Nerium oleander (Oleander)
Species: N. oleander (many varieties)
Binomial name: Nerium oleander
Synonyms: Nerium indicum, Nerium odorum
Common name: Oleander
This plant is poisonous
Nerium oleander is an evergreen shrub or small tree in the dogbane family Apocynaceae. It is the only species currently classified in the genus Nerium. It is most commonly known as oleander, from its superficial resemblance to the unrelated olive Olea but has many other names. It is so widely cultivated that no precise region of origin has been identified, though southwest Asia has been suggested. The ancient city of Volubilis in Morocco took its name from the old Latin name for the flower.

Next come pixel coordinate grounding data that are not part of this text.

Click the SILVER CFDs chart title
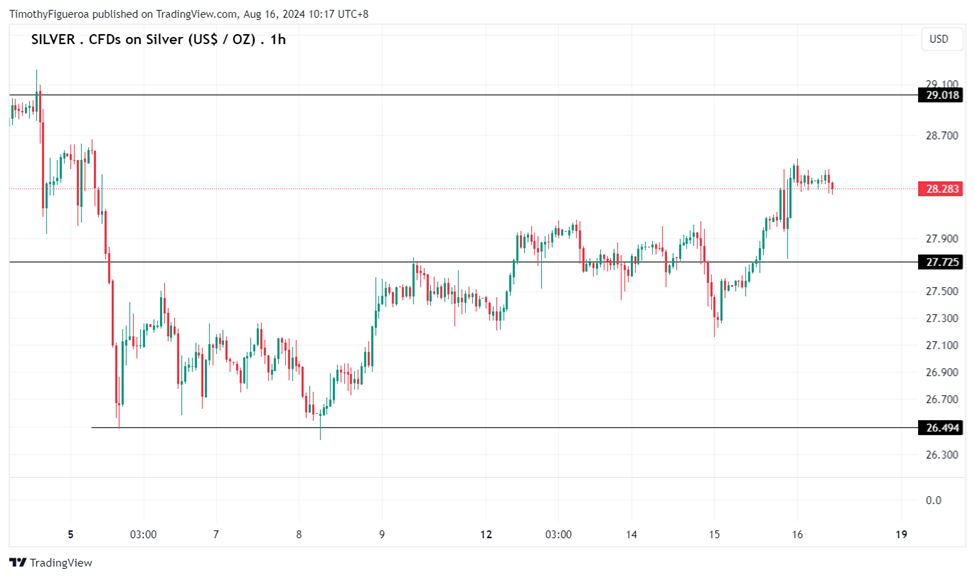975x578 pixels. [158, 39]
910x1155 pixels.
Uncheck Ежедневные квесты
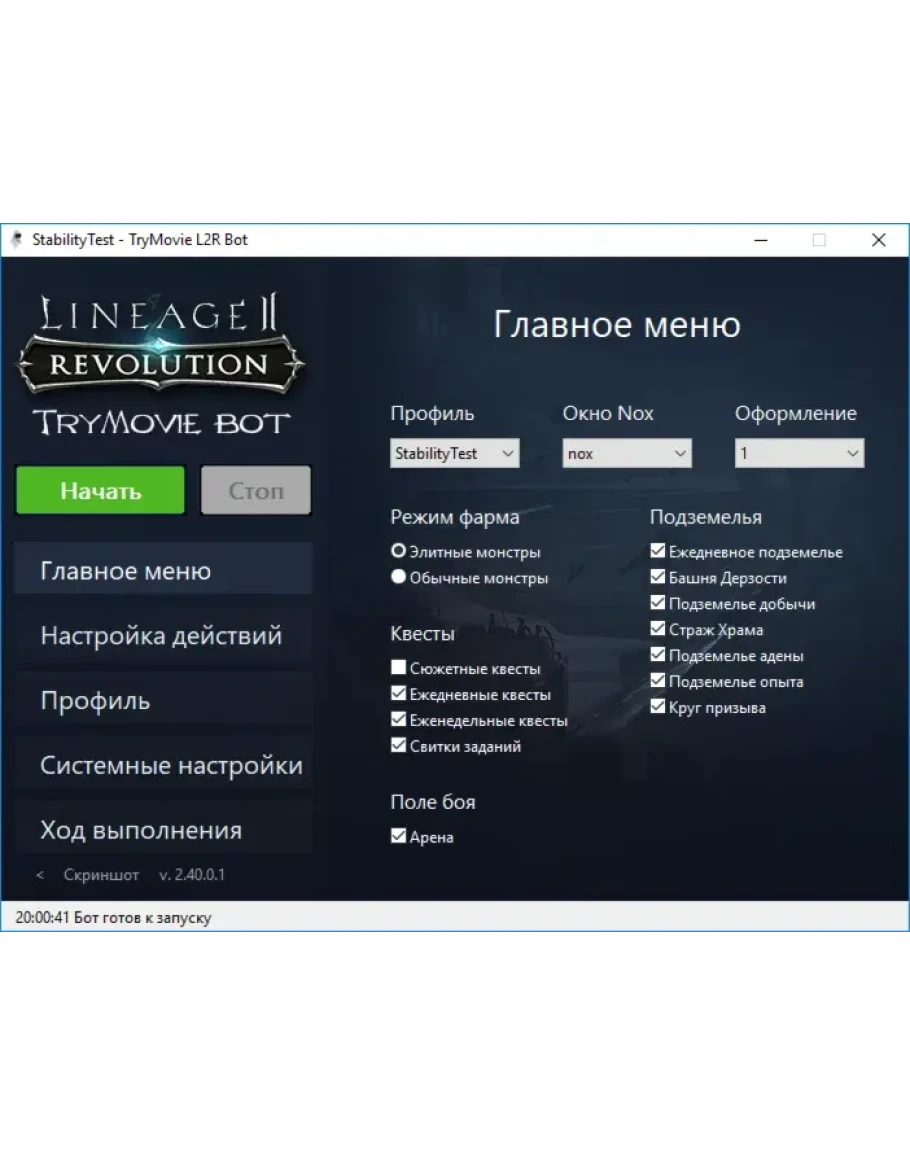coord(399,694)
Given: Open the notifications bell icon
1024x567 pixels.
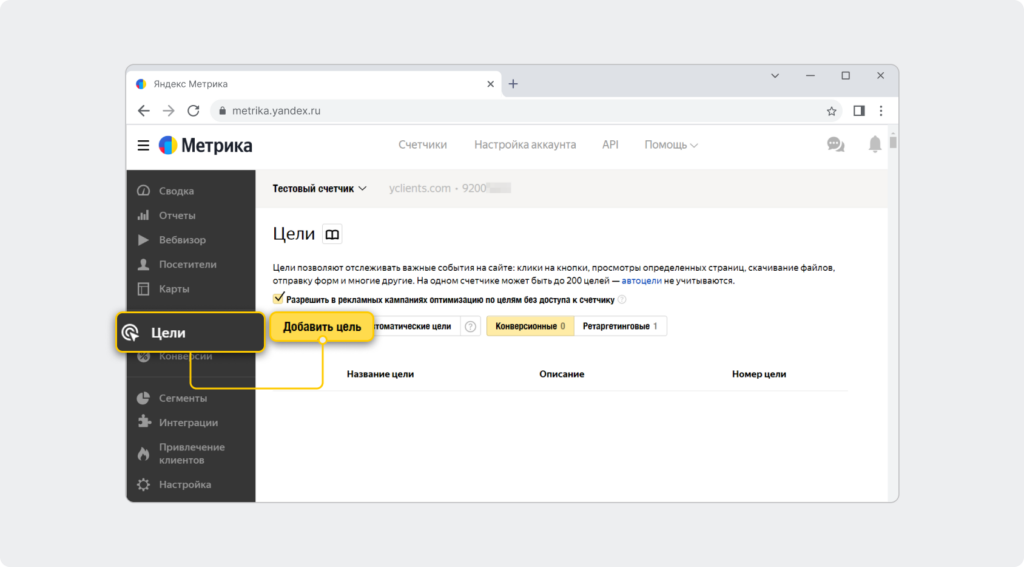Looking at the screenshot, I should (874, 144).
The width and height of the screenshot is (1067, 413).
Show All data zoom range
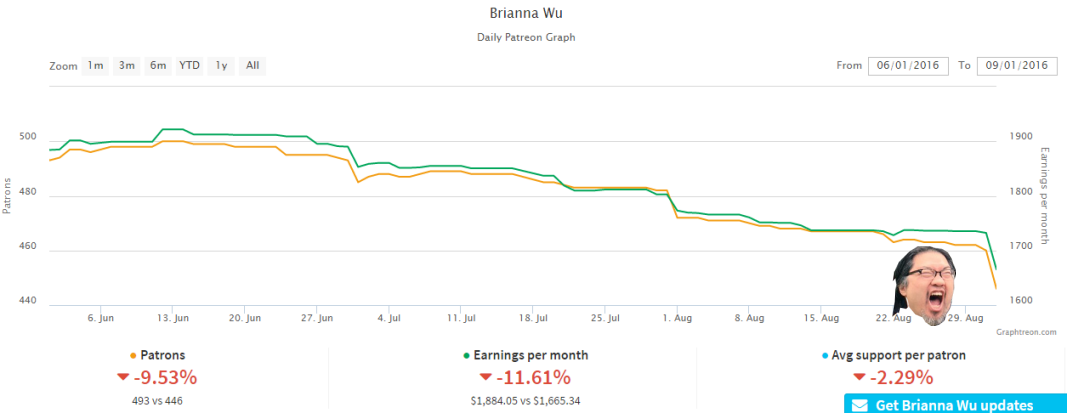point(252,66)
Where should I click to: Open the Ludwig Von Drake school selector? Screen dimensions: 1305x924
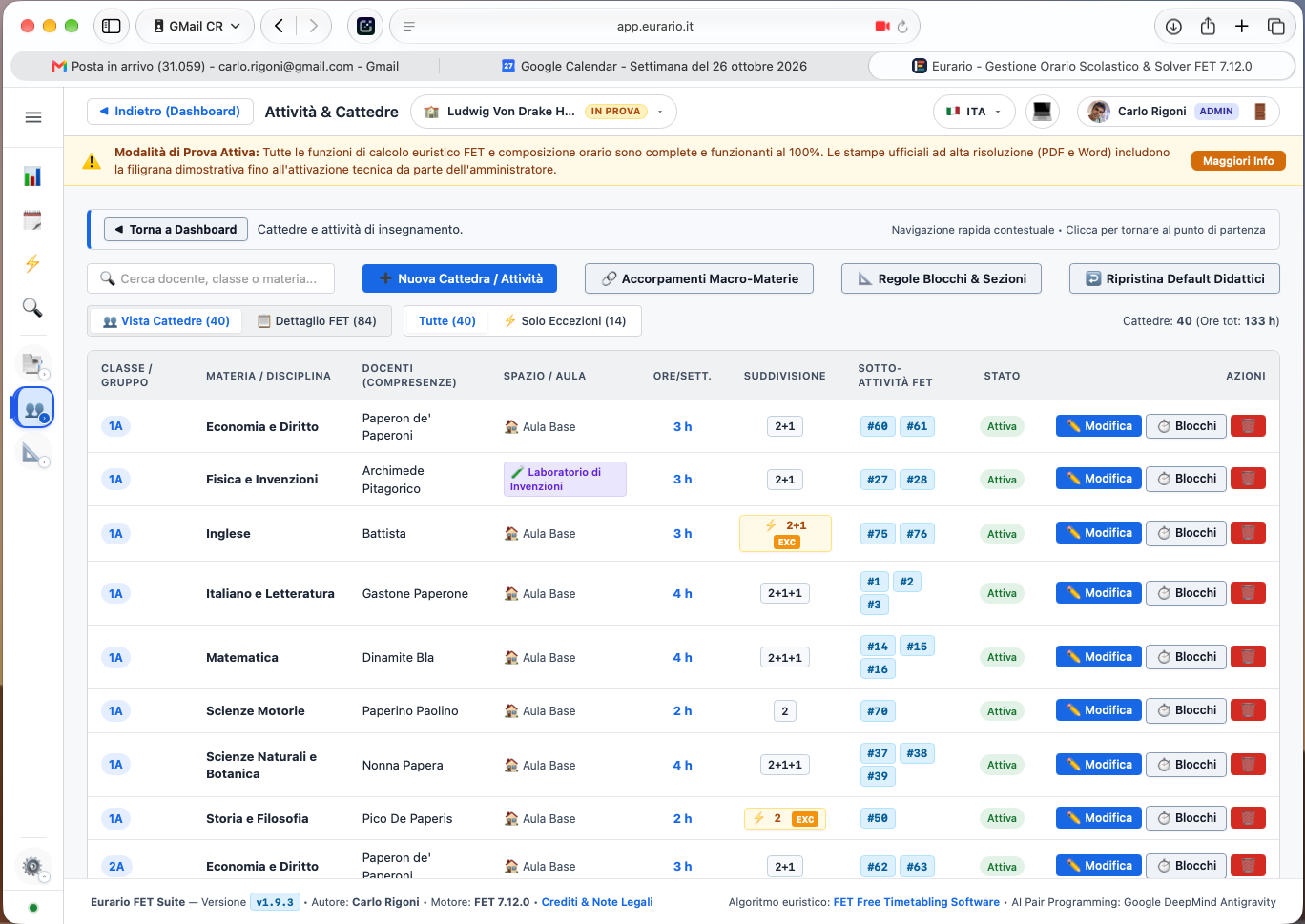point(544,112)
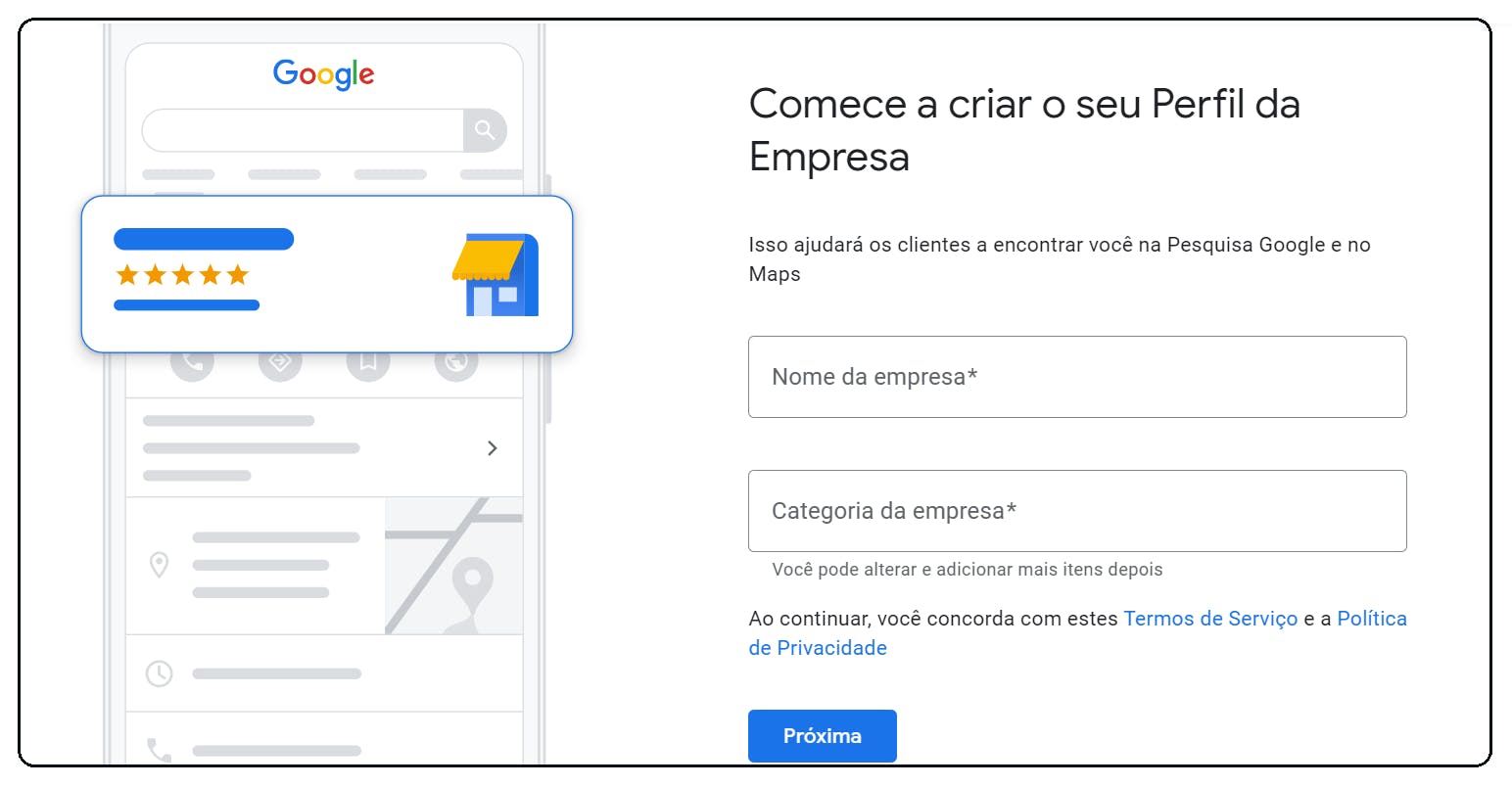Open the Categoria da empresa combo box
The width and height of the screenshot is (1512, 787).
[x=1077, y=511]
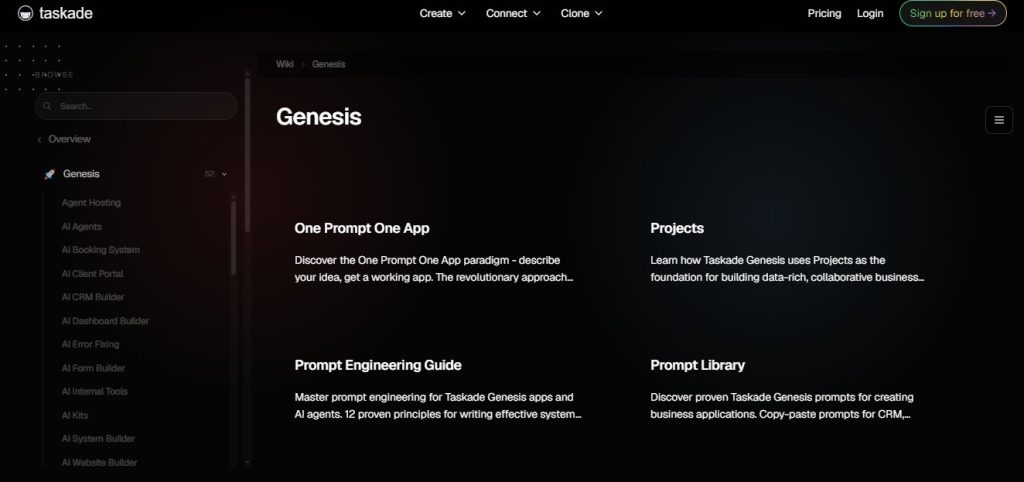Click the search magnifier icon in sidebar
The height and width of the screenshot is (482, 1024).
[x=47, y=106]
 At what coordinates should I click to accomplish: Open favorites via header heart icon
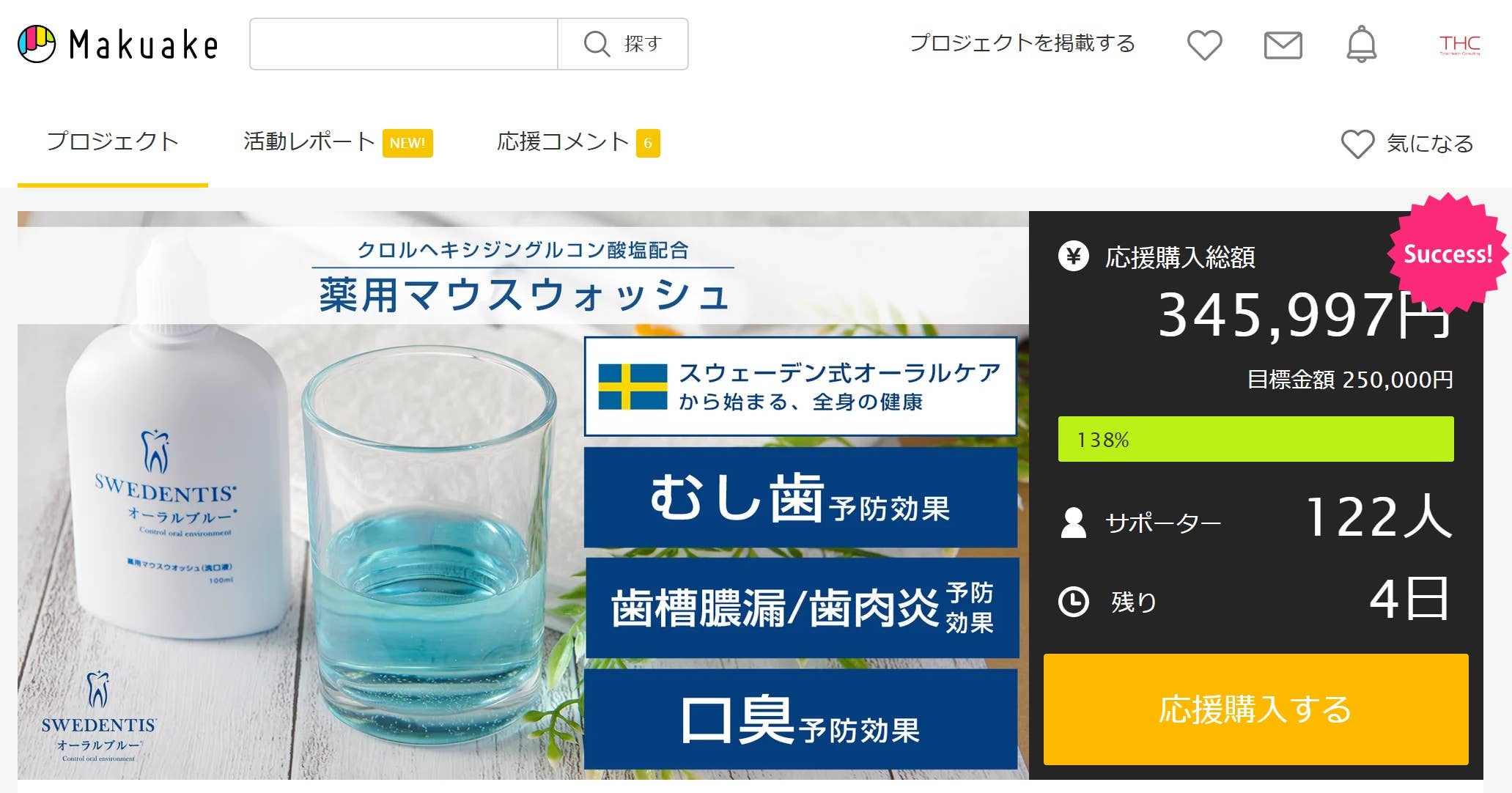[1204, 45]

Oleander grows to 2–6 m tall, with erect stems that splay outward as they mature; first-year stems have a glaucous bloom, while mature stems have a grayish bark. The leaves are in pairs or whorls of three, thick and leathery, dark-green, narrow lanceolate, 5–21 cm long and 1–3.5 cm broad, and with an entire margin. The flowers grow in clusters at the end of each branch; they are white, pink to red, and 2.5–5 cm diameter, with a deeply 5-lobed fringed corolla round the central corolla tube. They are often, but not always, sweet-scented. The fruit is a long narrow capsule 5–23 cm long, which splits open at maturity to release numerous downy seeds.
Oleander is one of the most poisonous of commonly grown garden plants and all parts are toxic. Very dangerous to browsing animals.